### Problem details
Transcribe the data that follows precisely, omitting nothing.

### Collected data entries
BEGIN
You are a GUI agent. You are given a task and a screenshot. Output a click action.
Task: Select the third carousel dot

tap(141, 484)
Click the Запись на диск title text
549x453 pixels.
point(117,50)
END
### Exercise output
You are a GUI agent. You are given a task and a screenshot. Output a click action.
Task: Select the third carousel dot

tap(141, 484)
Click the Запись на диск title text
549x453 pixels.
point(117,50)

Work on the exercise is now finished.